Edward Luce, FT columnist (and former speechwriter for Summers), author of The Retreat of Liberalism (a book that equates free markets and Western democracy with development) now tells us that the main sin of liberalism (which should be taken here in the American sense of progressivism, and not libertarian free market dogma) is intolerance. The excessive reliance on science during the pandemic, and the lack of free speech in academia, the press, and society at large. He sees that as a return to the Victorian era. In his words: "... today’s liberal establishment looks more like a conservative one. Educated elites confect orthodoxy on what we should say and do. The resemblance to high Victorianism is more than passing. Victorians regulated manners and etiquette. They also dreaded the mob."
He is not completely wrong. The current liberal establishment, of which he is a member, resembles the Victorians, but it is the renewed defense of an outdated economic policy consensus, free trade, hard money, and sound finance.

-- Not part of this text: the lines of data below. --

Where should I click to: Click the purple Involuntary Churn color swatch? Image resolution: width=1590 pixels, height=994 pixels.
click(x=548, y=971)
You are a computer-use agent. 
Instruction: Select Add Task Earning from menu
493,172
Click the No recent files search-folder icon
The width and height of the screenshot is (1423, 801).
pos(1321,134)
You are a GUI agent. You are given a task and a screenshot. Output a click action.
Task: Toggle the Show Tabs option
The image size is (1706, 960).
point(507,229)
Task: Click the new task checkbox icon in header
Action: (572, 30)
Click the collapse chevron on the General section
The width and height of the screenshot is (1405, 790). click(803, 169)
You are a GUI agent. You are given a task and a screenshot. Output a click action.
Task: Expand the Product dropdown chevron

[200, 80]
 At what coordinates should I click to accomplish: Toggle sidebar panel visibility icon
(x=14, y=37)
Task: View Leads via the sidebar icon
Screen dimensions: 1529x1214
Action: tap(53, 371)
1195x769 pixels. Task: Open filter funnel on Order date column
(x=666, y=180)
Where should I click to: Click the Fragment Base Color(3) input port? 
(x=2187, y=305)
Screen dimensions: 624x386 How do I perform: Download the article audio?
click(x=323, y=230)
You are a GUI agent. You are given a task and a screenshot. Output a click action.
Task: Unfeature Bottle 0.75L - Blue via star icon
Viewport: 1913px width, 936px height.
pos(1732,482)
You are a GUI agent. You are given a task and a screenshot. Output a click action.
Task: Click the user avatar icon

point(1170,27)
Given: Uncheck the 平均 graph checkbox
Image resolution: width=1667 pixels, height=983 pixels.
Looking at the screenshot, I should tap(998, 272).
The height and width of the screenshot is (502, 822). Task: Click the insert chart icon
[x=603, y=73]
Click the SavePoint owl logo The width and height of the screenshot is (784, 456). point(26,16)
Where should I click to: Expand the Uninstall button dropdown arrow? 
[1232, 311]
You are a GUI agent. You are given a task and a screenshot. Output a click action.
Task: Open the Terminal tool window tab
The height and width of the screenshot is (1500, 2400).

* In this interview Summers says: "I felt that the Biden administration was failing to pay attention to fairly elementary economic arithmetic with respect to the excessive stimulus that it launched in response to Covid. But in that case there was a logic in terms of insurance, adding to confidence and promoting employment. That was a policy with both benefits and costs, where I felt—and I think it has turned out this way—the costs exceeded the benefits. Here [Trump's policies] it seems like it’s almost all cost with very little benefit."